■ WORK REQUEST:
Nothing but the lines from the one containing "Screen dimensions: 700x486" through the last line of the entries should appear in the output, each verbatim.

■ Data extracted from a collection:
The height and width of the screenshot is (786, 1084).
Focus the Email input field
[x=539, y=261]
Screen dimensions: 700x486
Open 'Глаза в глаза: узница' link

■ RESPONSE FOR THIS EXERCISE:
Screen dimensions: 700x486
Open 'Глаза в глаза: узница' link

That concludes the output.